Berlin (ots) - Das christliche Hilfswerk Geschenke der Hoffnung intensiviert seine Bemühungen, die weitere Ausbreitung des Ebola-Virus einzudämmen. Seit mehreren Wochen läuft in Liberia eine großangelegte Aufklärungskampagne, teilte die Organisation in Berlin mit. So wurden 80.000 Gemeindemitarbeiter ausgebildet, um Kirchengemeinden mit lebensrettenden Informationen zu versorgen. Mittels Radiosendungen, Flyerverteilungen und Aushängen wurden in mehreren Bezirken des Landes bereits über eine halbe Million Menschen aufgeklärt. "Die Unwissenheit und die Skepsis gegenüber westlichen Medizinern ist sehr groß", erklärt Reinhard Scheumann, Leiter für internationale Projekte von Geschenke der Hoffnung. "Deshalb sind mehrere hundert Einheimische in die Aktivitäten eingebunden, die uns bei diesen wichtigen Maßnahmen unterstützen." Der Verein arbeitet dabei eng mit der international renommierten Hilfsorganisation Samaritan's Purse zusammen. Nachdem ein Arzt der Organisation im Juli an Ebola erkrankt war, zog das Werk sein ausländisches Personal aus dem Land ab.

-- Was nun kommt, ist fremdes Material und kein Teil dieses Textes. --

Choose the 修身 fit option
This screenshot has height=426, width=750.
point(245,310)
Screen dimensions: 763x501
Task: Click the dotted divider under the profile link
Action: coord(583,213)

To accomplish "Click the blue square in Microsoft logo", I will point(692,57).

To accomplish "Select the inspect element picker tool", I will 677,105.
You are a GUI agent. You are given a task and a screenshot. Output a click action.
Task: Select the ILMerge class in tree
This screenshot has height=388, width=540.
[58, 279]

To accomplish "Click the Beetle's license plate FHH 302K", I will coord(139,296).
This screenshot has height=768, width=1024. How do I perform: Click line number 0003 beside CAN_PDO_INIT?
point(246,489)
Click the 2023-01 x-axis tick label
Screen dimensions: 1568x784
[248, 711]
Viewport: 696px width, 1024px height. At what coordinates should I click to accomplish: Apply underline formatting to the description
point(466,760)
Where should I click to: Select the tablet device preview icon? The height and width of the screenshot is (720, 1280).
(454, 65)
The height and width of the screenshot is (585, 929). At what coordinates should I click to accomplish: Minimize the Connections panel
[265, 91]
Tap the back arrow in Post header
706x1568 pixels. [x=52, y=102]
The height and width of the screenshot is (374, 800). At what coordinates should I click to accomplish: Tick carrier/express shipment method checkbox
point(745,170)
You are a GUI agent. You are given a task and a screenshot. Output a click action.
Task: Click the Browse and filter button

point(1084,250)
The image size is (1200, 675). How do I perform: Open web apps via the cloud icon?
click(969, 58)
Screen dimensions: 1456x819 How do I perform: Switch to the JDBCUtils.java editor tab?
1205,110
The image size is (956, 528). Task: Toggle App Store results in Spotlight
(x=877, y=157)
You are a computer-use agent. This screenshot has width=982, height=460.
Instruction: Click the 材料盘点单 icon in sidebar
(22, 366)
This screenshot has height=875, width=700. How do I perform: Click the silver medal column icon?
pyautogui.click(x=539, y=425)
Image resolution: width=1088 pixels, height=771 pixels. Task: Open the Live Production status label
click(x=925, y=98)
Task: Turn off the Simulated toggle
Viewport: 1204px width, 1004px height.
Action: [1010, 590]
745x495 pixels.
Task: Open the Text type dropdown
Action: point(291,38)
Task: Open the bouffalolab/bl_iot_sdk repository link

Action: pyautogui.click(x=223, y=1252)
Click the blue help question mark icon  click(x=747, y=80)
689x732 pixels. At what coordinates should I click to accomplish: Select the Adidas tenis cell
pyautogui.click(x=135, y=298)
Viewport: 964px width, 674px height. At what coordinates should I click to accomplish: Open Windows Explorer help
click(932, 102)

Inzwischen intensiviert Samaritan's Purse den Kampf gegen die Epidemie: Anfang Oktober brachte eine Maschine 100 Tonnen Hilfsgüter ins Land. Dabei handelt es sich unter anderem um Schutzkleidung und Desinfektionsmittel, die an die Bevölkerung in besonders stark betroffenen Gebieten verteilt wird, damit diese sich beim Umgang mit erkrankten Personen nicht anstecken. Zudem will die Organisation in den nächsten Wochen 15 kommunale Gesundheitszentren errichten. Der liberianische Botschafter in den USA, Jeremiah C. Sulunteh, würdigte den Einsatz des Hilfswerks, das schon vor Ausbruch der Ebola-Epidemie im Land gearbeitet hat: "Sie sind keine Fremden in Liberia. Wir sind sehr dankbar für die Hilfe." In dem westafrikanischen Land fielen der Seuche nach Angaben der Weltgesundheitsorganisation bisher über 2.000 Menschen zum Opfer und damit mehr als in allen anderen betroffenen Ländern.